Komitmen Berantas Narkotika, Hukum Mati Polisi Terlibat Narkoba?
Selasa, 27 Oktober 2020 - 08:05 WIB
JAKARTA - Kapolri Jenderal Polisi Idham Azis murka saat mendengar salah seorang perwira polisi di Pekanbaru, Riau, terlibat penyeludupan 16 kilogram sabu . Bahkan, dengan tegas jenderal bintang empat itu meminta kenapa tidak ditembak mati saja?
Pantas saja Idham marah besar lantaran penyalahgunaan narkotika menjadi prioritas yang harus dibasmi.

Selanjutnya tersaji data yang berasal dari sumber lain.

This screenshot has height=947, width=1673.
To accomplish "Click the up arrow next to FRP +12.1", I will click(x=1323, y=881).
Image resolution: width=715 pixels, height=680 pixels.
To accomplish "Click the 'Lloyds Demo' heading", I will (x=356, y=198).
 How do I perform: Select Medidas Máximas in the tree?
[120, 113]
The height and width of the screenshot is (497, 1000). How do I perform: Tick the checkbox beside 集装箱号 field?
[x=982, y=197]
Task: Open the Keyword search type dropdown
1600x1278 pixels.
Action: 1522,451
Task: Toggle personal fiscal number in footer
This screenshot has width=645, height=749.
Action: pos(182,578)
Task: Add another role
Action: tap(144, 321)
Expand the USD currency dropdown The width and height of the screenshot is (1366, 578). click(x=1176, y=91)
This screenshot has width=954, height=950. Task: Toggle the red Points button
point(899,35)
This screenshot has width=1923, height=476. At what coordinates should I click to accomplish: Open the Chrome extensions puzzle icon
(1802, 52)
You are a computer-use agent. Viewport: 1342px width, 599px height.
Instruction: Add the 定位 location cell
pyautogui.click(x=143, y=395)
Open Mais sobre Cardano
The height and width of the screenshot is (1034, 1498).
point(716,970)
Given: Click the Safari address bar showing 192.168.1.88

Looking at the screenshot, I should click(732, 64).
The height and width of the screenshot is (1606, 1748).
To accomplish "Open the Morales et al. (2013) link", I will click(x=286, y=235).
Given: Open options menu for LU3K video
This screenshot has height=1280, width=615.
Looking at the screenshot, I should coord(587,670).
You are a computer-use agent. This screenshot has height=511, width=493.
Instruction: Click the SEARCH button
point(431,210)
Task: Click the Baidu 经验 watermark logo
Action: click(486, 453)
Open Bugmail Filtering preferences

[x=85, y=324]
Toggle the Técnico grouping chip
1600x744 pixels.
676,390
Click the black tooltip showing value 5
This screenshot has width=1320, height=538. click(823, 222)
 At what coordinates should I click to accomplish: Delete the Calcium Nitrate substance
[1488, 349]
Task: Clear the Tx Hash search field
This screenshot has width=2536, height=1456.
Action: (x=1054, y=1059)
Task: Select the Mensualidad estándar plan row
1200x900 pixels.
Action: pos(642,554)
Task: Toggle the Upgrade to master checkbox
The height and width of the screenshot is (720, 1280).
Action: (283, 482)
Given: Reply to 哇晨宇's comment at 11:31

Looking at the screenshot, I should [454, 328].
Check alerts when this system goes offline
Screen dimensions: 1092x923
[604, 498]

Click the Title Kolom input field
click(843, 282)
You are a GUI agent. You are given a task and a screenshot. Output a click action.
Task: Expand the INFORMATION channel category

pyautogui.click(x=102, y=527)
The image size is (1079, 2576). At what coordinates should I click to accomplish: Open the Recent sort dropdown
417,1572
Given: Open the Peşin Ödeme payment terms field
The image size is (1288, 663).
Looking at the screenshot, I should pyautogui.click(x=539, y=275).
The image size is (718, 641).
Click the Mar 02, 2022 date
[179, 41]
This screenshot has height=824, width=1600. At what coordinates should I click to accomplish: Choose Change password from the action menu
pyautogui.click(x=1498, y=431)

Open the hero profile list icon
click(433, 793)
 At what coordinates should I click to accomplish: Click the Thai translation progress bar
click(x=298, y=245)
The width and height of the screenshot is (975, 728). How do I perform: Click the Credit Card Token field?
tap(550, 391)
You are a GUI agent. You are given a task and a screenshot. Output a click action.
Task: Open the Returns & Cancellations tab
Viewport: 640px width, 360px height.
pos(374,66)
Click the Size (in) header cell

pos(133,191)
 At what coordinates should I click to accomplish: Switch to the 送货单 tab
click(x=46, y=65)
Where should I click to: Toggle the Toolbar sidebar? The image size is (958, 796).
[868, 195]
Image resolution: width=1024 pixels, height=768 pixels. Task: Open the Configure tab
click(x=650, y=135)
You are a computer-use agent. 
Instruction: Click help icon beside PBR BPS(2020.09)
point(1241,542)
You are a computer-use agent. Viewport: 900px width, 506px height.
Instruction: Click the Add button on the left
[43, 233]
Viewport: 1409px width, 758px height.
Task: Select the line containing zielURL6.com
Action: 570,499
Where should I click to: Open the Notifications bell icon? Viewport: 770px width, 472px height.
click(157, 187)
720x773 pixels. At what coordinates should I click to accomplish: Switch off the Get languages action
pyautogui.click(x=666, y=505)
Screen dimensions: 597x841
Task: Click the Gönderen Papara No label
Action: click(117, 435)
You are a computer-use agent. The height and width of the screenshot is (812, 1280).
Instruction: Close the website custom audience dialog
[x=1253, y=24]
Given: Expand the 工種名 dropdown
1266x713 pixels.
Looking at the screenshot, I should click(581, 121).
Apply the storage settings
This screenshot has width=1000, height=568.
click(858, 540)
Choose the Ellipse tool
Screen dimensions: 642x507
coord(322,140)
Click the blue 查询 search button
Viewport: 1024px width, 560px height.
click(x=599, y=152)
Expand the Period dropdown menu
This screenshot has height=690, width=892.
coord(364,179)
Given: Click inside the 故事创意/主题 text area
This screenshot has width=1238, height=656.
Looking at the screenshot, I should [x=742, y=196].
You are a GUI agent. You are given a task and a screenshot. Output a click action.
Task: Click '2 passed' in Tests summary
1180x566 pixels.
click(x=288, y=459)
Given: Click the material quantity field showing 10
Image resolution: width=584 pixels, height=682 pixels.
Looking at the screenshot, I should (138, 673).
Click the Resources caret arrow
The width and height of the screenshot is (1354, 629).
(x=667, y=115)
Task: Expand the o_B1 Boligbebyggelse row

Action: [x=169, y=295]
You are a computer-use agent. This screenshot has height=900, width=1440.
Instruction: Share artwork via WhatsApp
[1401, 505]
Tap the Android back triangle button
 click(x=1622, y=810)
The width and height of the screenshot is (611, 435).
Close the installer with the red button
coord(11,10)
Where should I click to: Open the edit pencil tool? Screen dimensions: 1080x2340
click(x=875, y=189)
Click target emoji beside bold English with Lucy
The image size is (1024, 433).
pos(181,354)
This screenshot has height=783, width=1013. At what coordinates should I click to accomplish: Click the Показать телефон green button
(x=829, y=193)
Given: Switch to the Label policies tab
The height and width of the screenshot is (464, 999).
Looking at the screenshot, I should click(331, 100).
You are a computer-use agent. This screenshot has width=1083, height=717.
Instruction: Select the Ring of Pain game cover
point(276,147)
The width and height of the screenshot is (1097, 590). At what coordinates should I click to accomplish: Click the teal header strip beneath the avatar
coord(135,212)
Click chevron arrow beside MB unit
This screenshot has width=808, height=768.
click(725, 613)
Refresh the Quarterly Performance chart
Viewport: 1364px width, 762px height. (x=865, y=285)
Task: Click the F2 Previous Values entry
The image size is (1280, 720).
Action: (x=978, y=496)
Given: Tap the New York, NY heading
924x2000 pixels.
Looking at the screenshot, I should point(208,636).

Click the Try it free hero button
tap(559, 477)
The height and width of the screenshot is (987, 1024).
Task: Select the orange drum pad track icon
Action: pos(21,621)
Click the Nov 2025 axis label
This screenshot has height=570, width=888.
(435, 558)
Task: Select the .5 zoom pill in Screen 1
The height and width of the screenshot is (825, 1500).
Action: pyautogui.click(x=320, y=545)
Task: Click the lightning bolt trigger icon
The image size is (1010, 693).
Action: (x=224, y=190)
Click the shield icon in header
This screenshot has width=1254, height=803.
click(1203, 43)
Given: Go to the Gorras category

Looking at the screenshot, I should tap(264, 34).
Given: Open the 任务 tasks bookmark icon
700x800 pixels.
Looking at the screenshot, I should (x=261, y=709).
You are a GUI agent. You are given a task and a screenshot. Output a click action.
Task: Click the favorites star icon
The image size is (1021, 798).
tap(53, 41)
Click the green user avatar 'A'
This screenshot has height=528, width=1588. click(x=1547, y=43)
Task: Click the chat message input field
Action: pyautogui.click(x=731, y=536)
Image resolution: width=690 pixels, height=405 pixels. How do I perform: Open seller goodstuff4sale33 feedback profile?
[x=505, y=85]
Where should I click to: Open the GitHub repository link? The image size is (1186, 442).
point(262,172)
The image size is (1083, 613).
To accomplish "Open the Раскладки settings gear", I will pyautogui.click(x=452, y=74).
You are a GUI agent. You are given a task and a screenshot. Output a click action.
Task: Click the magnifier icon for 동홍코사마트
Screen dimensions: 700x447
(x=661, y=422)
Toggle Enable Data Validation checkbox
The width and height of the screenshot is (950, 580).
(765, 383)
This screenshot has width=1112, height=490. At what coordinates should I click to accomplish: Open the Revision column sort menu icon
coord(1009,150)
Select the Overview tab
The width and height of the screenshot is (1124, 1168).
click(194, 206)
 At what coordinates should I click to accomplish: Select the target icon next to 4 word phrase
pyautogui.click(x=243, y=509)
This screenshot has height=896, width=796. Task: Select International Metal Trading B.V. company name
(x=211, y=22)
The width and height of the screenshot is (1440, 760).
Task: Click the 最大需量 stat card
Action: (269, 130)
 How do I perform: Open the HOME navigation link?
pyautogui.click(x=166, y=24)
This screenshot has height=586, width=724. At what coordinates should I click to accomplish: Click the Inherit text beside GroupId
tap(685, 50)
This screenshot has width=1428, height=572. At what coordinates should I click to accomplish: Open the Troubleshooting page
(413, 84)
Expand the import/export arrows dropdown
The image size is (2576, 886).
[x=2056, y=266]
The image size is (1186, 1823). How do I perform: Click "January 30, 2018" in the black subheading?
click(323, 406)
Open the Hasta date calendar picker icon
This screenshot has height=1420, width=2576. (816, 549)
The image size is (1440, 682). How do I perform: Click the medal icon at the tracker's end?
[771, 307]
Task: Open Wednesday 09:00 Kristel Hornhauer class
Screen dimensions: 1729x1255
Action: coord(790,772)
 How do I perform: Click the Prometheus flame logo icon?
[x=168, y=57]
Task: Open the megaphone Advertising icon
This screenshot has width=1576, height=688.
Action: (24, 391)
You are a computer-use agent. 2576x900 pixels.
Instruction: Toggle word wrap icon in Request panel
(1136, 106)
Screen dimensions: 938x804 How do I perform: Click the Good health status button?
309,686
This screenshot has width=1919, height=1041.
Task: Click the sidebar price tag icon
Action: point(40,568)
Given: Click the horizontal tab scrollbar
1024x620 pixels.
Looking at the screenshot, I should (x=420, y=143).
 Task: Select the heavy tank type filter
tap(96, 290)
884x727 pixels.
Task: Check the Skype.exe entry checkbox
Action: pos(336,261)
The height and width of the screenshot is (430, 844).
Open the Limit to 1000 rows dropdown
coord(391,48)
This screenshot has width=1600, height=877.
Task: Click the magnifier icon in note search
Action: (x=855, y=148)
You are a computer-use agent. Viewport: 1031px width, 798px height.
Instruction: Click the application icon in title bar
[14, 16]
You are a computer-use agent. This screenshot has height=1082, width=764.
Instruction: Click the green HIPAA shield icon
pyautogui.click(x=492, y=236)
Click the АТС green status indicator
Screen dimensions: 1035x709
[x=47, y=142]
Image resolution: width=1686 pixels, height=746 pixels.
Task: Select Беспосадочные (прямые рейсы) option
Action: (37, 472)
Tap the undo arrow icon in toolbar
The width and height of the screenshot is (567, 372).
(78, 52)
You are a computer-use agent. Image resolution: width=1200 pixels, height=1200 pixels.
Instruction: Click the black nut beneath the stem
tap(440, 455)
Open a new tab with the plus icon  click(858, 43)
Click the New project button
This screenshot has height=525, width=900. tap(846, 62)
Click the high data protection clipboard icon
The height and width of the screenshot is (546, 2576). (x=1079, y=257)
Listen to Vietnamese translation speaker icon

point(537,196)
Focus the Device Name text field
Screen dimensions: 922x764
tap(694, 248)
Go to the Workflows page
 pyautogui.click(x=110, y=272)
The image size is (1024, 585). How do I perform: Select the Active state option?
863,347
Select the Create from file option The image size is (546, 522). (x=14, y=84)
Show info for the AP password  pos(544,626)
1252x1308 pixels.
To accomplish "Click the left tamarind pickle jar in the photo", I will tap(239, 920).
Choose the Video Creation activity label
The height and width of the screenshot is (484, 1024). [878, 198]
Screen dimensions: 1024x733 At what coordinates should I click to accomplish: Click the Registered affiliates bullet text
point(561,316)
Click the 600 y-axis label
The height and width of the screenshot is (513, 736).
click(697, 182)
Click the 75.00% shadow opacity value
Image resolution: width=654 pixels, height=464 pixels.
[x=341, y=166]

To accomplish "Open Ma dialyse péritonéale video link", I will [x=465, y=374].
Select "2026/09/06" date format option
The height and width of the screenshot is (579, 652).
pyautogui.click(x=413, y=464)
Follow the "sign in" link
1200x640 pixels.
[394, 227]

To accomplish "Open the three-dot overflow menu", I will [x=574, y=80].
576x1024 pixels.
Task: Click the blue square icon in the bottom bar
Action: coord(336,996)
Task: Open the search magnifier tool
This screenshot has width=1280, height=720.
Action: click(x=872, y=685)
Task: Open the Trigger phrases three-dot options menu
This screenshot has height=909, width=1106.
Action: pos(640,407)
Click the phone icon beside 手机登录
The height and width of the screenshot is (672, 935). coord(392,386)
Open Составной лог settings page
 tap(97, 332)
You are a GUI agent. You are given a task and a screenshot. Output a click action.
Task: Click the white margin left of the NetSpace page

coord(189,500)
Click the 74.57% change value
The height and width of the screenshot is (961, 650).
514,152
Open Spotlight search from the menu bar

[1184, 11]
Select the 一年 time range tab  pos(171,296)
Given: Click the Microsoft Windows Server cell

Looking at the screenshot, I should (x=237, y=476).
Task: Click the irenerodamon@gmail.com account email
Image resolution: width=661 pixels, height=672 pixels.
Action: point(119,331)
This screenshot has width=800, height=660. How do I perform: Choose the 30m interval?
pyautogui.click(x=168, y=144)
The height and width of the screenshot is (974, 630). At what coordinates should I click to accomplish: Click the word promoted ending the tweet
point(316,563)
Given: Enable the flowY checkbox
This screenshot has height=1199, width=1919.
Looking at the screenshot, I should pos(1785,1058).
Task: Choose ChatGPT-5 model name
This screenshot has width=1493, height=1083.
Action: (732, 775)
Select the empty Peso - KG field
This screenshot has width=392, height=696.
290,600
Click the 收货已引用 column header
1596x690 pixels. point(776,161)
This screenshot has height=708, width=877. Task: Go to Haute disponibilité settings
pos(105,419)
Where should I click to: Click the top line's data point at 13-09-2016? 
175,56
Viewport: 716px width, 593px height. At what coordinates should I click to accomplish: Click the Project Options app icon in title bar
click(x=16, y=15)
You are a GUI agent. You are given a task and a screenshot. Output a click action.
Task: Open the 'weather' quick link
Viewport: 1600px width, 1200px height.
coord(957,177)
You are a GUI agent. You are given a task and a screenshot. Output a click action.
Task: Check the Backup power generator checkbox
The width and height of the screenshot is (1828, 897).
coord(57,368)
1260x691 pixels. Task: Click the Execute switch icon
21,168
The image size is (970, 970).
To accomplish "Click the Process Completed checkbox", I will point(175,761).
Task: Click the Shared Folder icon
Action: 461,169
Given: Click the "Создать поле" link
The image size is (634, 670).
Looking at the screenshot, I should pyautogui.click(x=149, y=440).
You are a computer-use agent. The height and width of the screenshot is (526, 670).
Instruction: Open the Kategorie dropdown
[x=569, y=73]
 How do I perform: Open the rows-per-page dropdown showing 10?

Bahkan, berulang kali mantan Kepala Bareskrim Polri itu mewanti-wanti anggota Polri agar tidak main-main dengan narkoba. “Kalau polisi yang kena narkoba, hukumannya harus mati. Karena, dia sudah tahu hukum dan undang-undang,” ungkap Idham. (Baca: Bolehkah Seorang Istri Menunda Kehamilan?)
Idham menegaskan sejak diangkat menjadi Kapolri, dia tidak pernah mencabut perintahnya untuk menindak bandar narkoba. Dia juga sering mencereweti para direktur reserse narkoba di seluruh Polda untuk betul-betul mengamankan barang bukti.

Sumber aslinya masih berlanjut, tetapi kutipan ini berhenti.